Categorical crossentropy

Categorical crossentropy is a loss function that is used in multi-class classification tasks. These are tasks where an example can only belong to one out of many possible categories, and the model must decide which one.
Formally, it is designed to quantify the difference between two probability distributions.

Binary crossentropy setup

Categorical crossentropy math

The categorical crossentropy loss function calculates the loss of an example by computing the following sum:

\[\mathrm{Loss} = -\sum_{i=1}^{\mathrm{output \atop size}} y_i \cdot \mathrm{log}\; {\hat{y}}_i\]

where \(\hat{y}_i\) is the \(i\)-th scalar value in the model output, \(y_i\) is the corresponding target value, and output size is the number of scalar values in the model output.

This loss is a very good measure of how distinguishable two discrete probability distributions are from each other. In this context, \(y_i\) is the probability that event \(i\) occurs and the sum of all \(y_i\) is 1, meaning that exactly one event may occur.
The minus sign ensures that the loss gets smaller when the distributions get closer to each other.

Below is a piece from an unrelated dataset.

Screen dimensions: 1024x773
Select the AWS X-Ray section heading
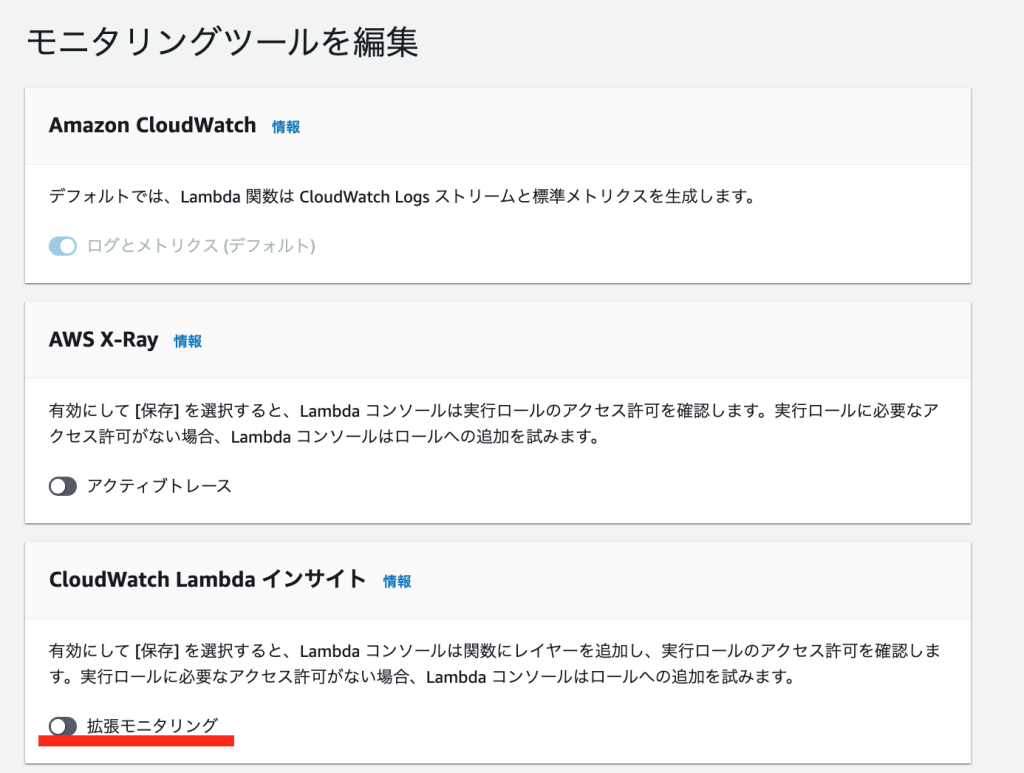click(x=104, y=340)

How to use categorical crossentropy​​

The categorical crossentropy is well suited to classification tasks, since one example can be considered to belong to a specific category with probability 1, and to other categories with probability 0.

​​Example:​ The MNIST number recognition tutorial, where you have images of the digits 0, 1, 2, 3, 4, 5, 6, 7, 8, and 9.
The model uses the categorical crossentropy to learn to give a high probability to the correct digit and a low probability to the other digits.

Activation functions

Softmax is the only activation function recommended to use with the categorical crossentropy loss function.

Strictly speaking, the output of the model only needs to be positive so that the logarithm of every output value \(\hat{y}_i\) exists. However, the main appeal of this loss function is for comparing two probability distributions. The softmax activation rescales the model output so that it has the right properties.

Target feature

Use a single Categorical feature as target.
This will automatically create a one-hot vector from all the categories identified in the dataset. Each one-hot vector can be thought of as a probability distribution, which is why by learning to predict it, the model will output a probability that an example belongs to any of the categories.

One hot encoding of categorical features
Figure 1. Categorical features are one-hot encoded under the hood. This makes them directly appropriate to use with the categorical crossentropy loss function

Alternatively, you could use a Numeric feature using a Numpy array to specify any probability distribution.
This can be useful if you want your model to predict an arbitrary probability distribution, or if you want to implement label smoothing.